Laut meshmap sollte es einen Node etwa 2 Meilen von meinem Haus entfernt geben, aber er ist nicht zuverlässig sichtbar, und auch der nächste Node in 4,3 Meilen Entfernung ist nicht zu sehen. Eine Zeit lang war ein Node in ungefähr 8,4 Meilen Entfernung ein paar Tage lang sichtbar und verschwand dann wieder. Seit Weihnachten hat mein Node 583 Nodes gesehen, aber kein einziger war stabil.
Mein Node ist ein solarbetriebener Node, den ich etwa 25 Fuß hoch in einen Baum gehängt habe, und ich pendle im Südosten von Michigan normalerweise etwa 30 Minuten bis in eine Vorstadtstadt. Der Artikel war gut, hat aber eher mein Vertrauen in Meshtastic gestärkt, und es gibt keinen Bedarf, einen Computer an den Node anzuschließen oder für MeshCore-Funktionen zu bezahlen. Ich wünschte mir nur mehr feste Nodes zum Ausbau des Netzwerks.
MeshCore ist zu 100 % kostenlos. Das letzte Problem war, dass die Android-/iPhone-Clients Closed Source waren, aber es gibt einen Open-Source-Client auf Flutter-Basis: https://github.com/zjs81/meshcore-open
Nahegelegene Nodes waren nur selten sichtbar, und die tatsächliche Kommunikation kam nicht über ein einfaches „HELLO“/„ACK“ hinaus. Für Dinge wie verteilte Sensornetze auf dem eigenen Grundstück oder andere IoT-Kommunikation ist das interessant, aber als Plattform für menschliche Kommunikation ist es nicht praktikabel und aus meiner Sicht besonders für Katastrophensituationen ungeeignet.

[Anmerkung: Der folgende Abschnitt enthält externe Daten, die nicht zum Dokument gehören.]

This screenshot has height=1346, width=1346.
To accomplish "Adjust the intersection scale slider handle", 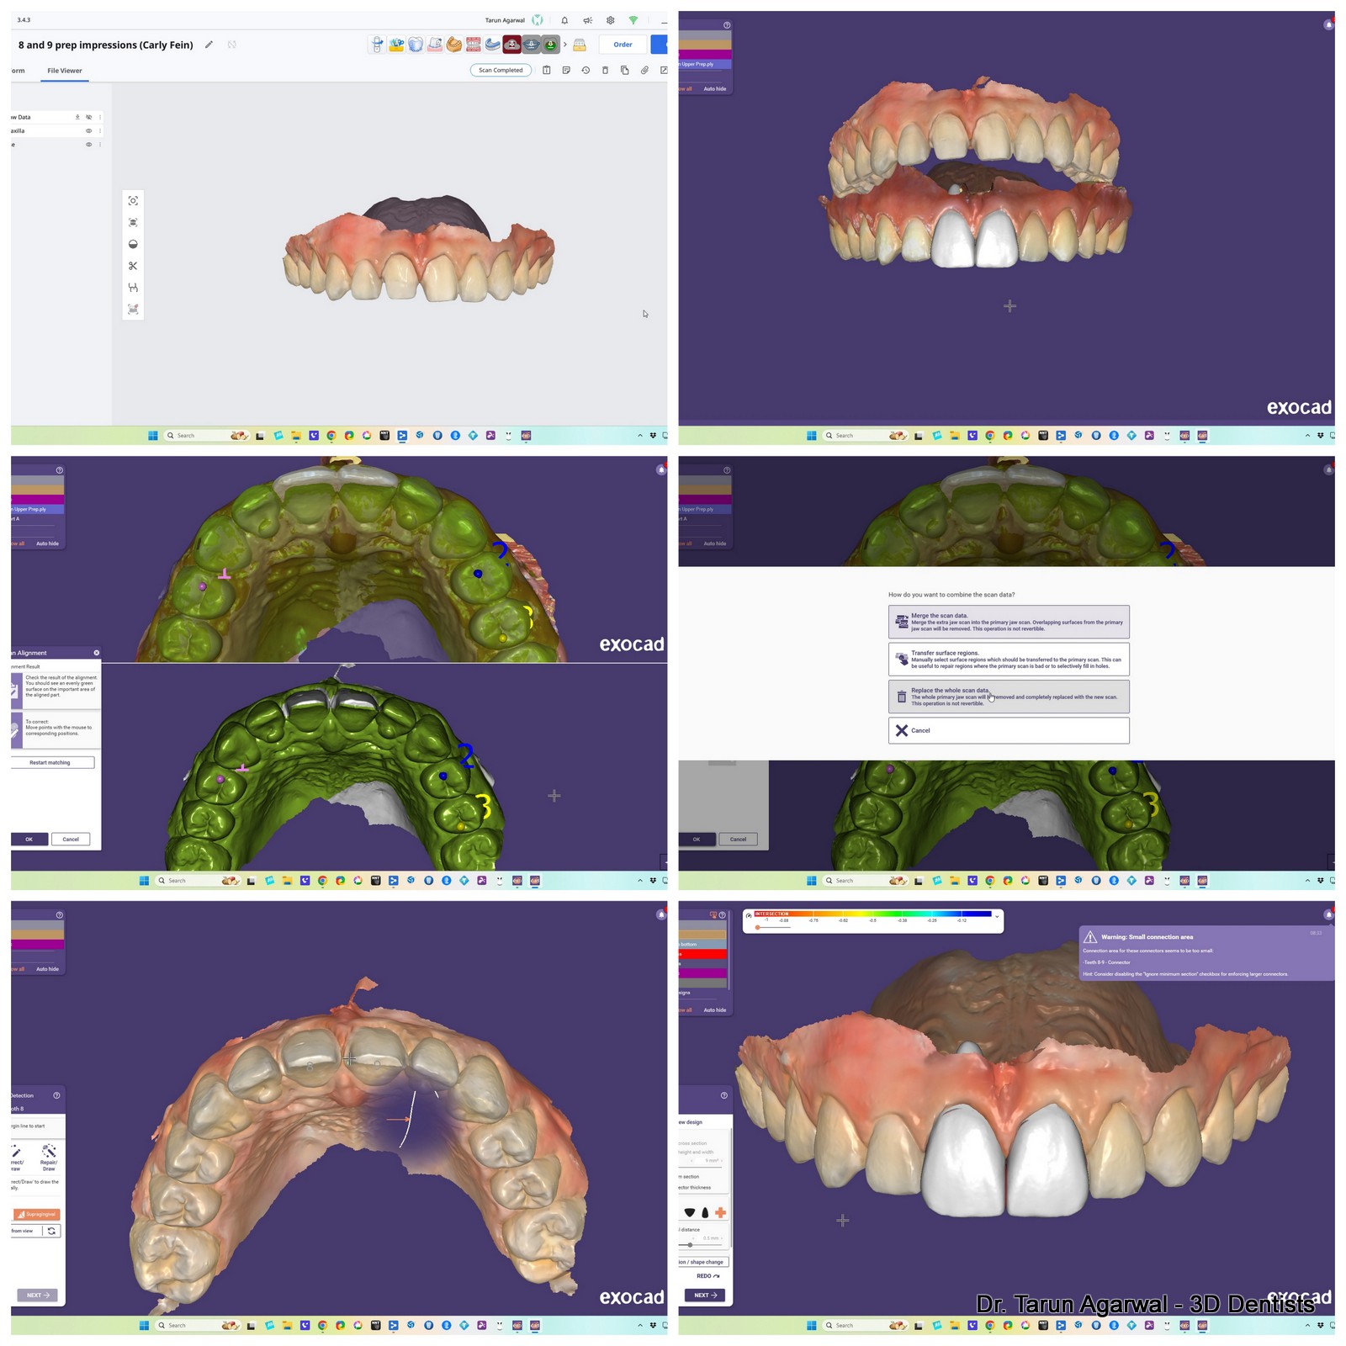I will [x=758, y=927].
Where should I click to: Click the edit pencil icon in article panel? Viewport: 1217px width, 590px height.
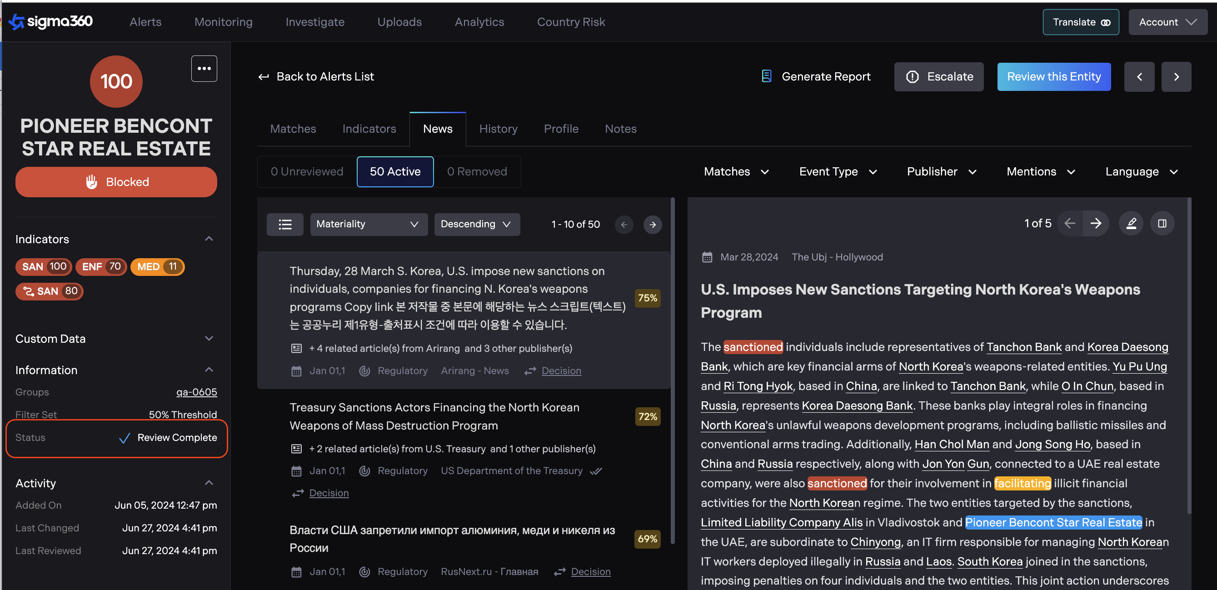point(1131,223)
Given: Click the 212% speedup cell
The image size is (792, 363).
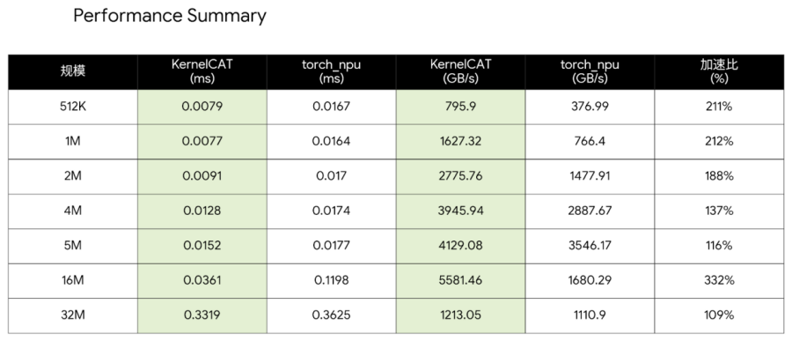Looking at the screenshot, I should (718, 141).
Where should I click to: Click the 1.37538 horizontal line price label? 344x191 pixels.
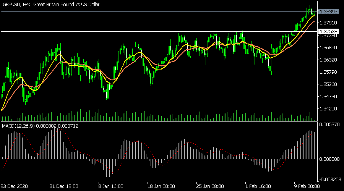tap(329, 31)
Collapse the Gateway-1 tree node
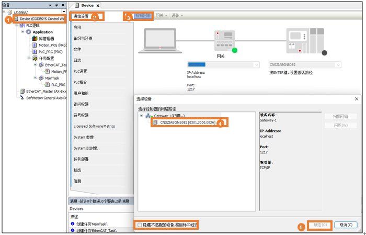 click(141, 116)
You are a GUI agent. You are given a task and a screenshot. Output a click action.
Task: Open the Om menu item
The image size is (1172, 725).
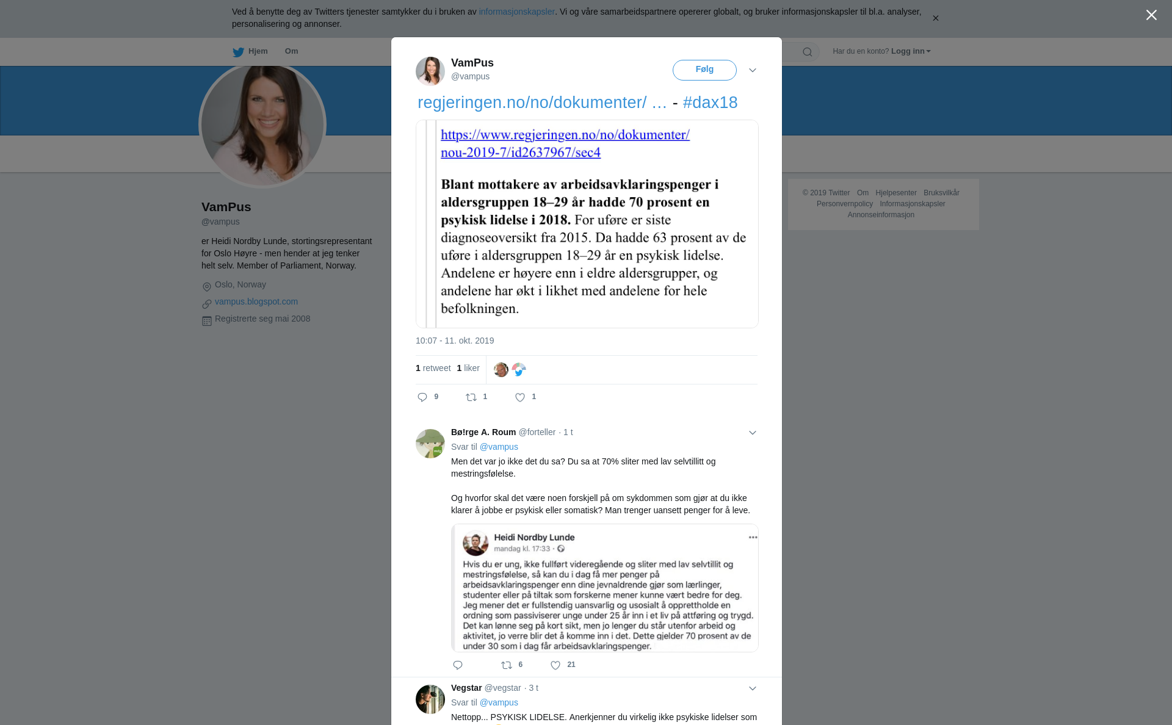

Ich wohne in einer dicht besiedelten Innenstadt, und trotzdem gibt es in meiner Nähe nur sehr wenige Nodes, sodass man wohl auf dem Trockenen sitzen bleibt. Ohne ein richtiges Mesh dürfte es schwer sein, selbst einem Freund in 2 Meilen Entfernung ohne Sichtverbindung eine Nachricht zu schicken.
Ich finde, dieser Artikel verpasst einige wichtige Punkte.
Erstens: Wenn ein Mesh das Internet oder andere Transportmittel nutzen kann, wird es sie am Ende auch nutzen, und es wird in einer Form aufgebaut werden, in der solche Mittel erforderlich sind. Wenn man nur eine neue, unkomplizierte Möglichkeit will, Freunden Textnachrichten zu schicken, dann ist so etwas wie Reticulum vielleicht in Ordnung. Wenn man aber eine ernsthafte Lösung für Katastrophenschutz und freie Kommunikation will, also Kommunikation, bei der „mich niemand stoppen oder meine Äußerungen kontrollieren kann“, dann ist es sehr wichtig, sie von Anfang an unabhängig aufzubauen.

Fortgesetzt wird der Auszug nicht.